Parallel Offset Virtual-block Shuffle: uniform, zero-copy shuffle for large datasets, GPU-accelerated with CUDA and PyTorch interface.
Project description
POV-Shuffle
Parallel Offset Virtual-block Shuffle
A fully parallel algorithm for efficiently shuffling large datasets without copy, while sufficiently approximating a uniform shuffle within few iterations.
Usage
import povs
# A numpy array or PyTorch tensor on CPU or CUDA device
dataset = ...
# Shuffle the dataset in place
povs.shuffle(
dataset, # A numpy array or PyTorch tensor on CPU or CUDA device
iterations=3,
options=povs.Options(virtual_block_size=2), # Optional: specify full or partial algorithm options.

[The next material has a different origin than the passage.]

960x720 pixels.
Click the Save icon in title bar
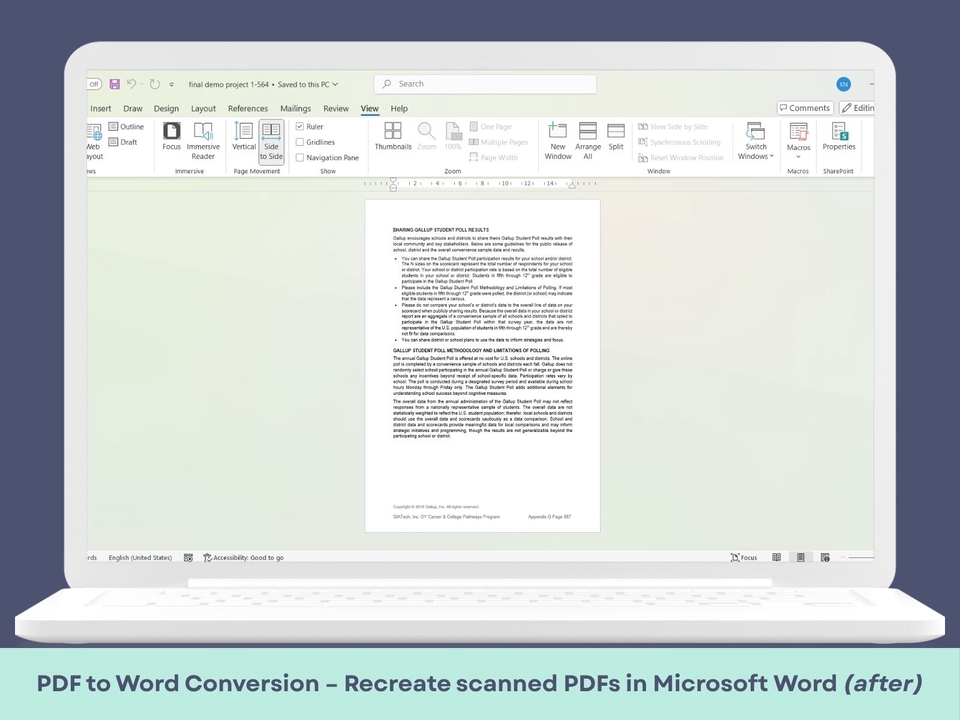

# Unspecified parameters are chosen automatically.
)
- For more details see
help(povs.shuffle)andhelp(povs.optim_options_for_dataset).
Installation
uv add pov-shuffle
Build Customization
Because of optimizations within the CUDA extension, the possible combinations of certain parameters need to be known at build-time.
See setup.py for the list of environment variables that can be set at build-time in order to add support for different parameter sets.
In order to set environment variables consistently across builds we recommend using UV's extra-build-variables.
Example:
# pyproject.toml
[tool.uv.extra-build-variables.pov-shuffle]
POVS_CUDA_INSTANTIATIONS = "4,32,64,float;2,64,16,int" # Add support for 4x32x64xFloat and 2x64x16xInt (VBlockSize x PBlockSize x InstanceSize x DType)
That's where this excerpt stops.